Even during COVID when we weren’t traveling a lot, we used travel rewards to cover things like:

  • Part of a cabin rental up in Maine
  • Flights to Washington to visit Corey’s family
  • Flights and a rental car for our upcoming Napa trip this fall

Since we weren’t traveling much, we also converted some of the points into cash.

Travel hacking can be complicated, but for us, it is worth it. If you are interested in travel hacking, I’d recommend reviewing our Travel Hacking 101 post which will tell you about the types of travel rewards credit cards available and tips to travel for free. 

Using credit cards in this way can be complicated, so it’s important to diligently track everything. This is why we keep a spreadsheet of all of our credit cards to track information like date opened, reward requirements, annual fee, etc.

Personal Finances are Personal

Managing your finances is something that evolves over time. We continue to make small improvements to our process. We haven’t optimized all aspects of our finances, but this is the method that works for us right now.

You very likely manage your money differently than we do, and that’s okay. The most important thing is that it’s intentional.

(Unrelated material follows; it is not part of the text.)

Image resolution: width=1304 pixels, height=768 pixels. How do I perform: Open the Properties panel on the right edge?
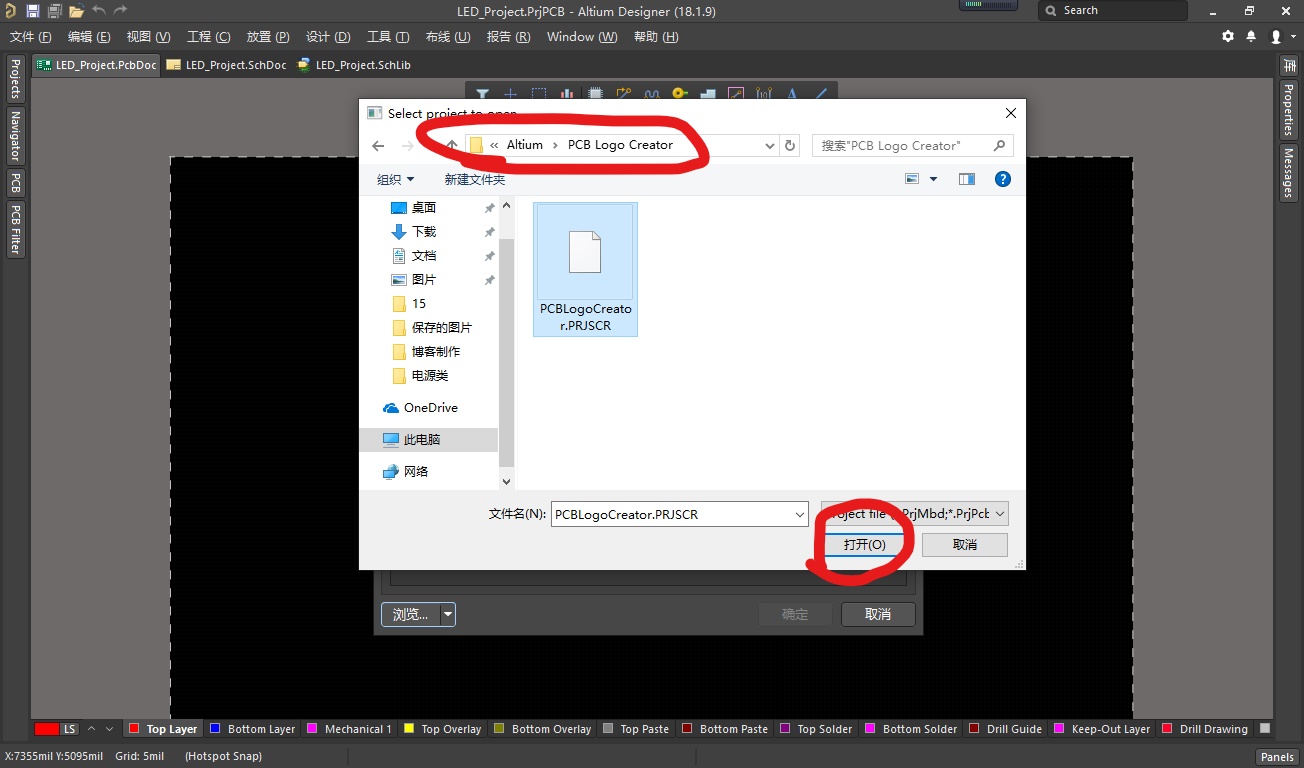(1293, 106)
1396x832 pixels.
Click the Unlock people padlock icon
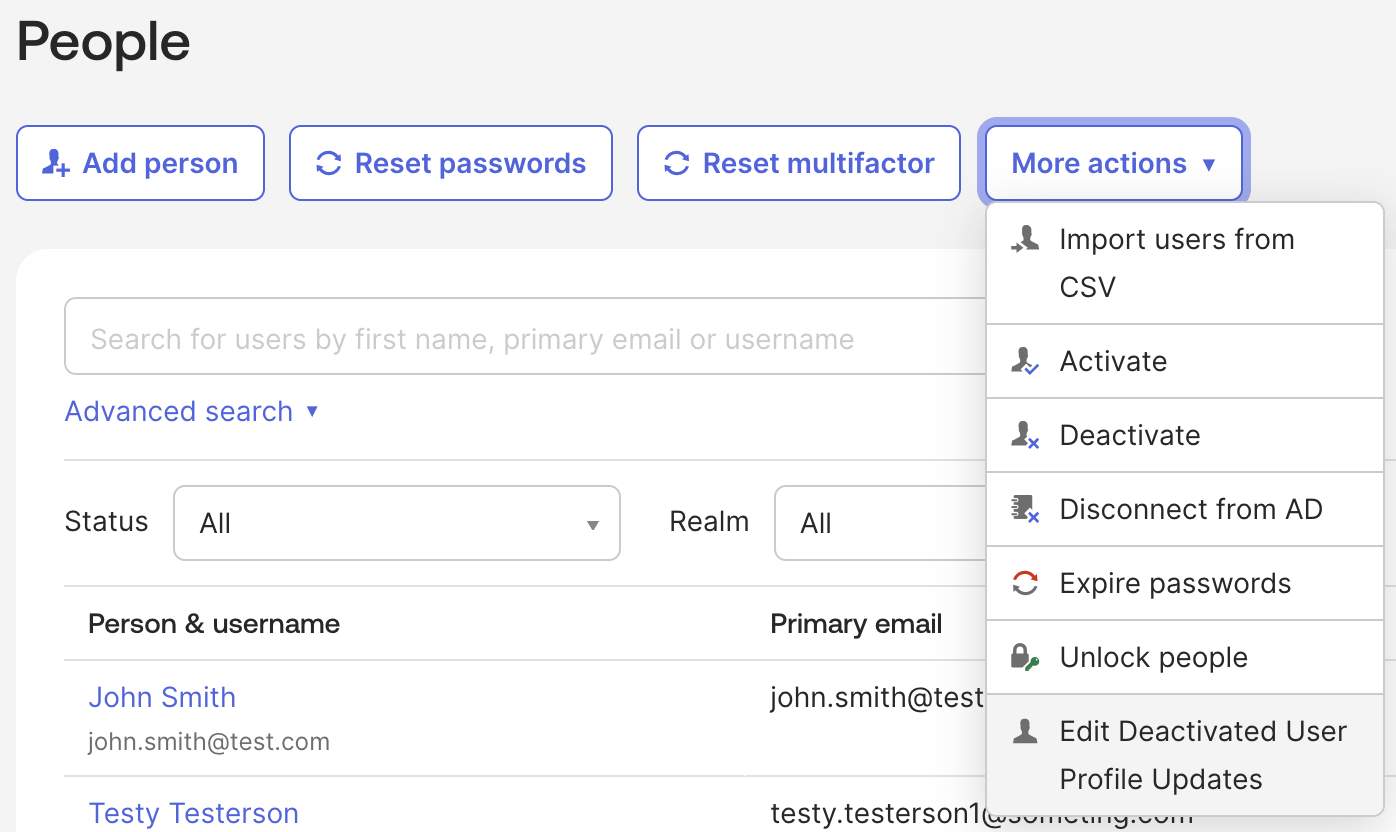[1025, 657]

Everyone has to choose what is important to them, often at the expense of something else. We’d likely have a higher net worth if we were to keep a smaller cash reserve in our checking account and emergency fund and invest that money in the market. However, we prefer the peace of mind that comes with this larger cushion, even with the known opportunity cost of having less money invested.

If you are new to managing your finances or are looking to improve how you manage your money, I’ll leave you with several guiding principles that inform our approach to money:

  1. Spend your mental energy on the areas that matter most
  2. Create a plan or goal and track your progress along the way
  3. Automate your investments and as much of your day-to-day activities as possible
  4. Save more money than you spend to buy back your time
  5. Make small improvements to your process over time

How have you chosen to manage your finances? Do you have any practices that seem counterintuitive but work for you?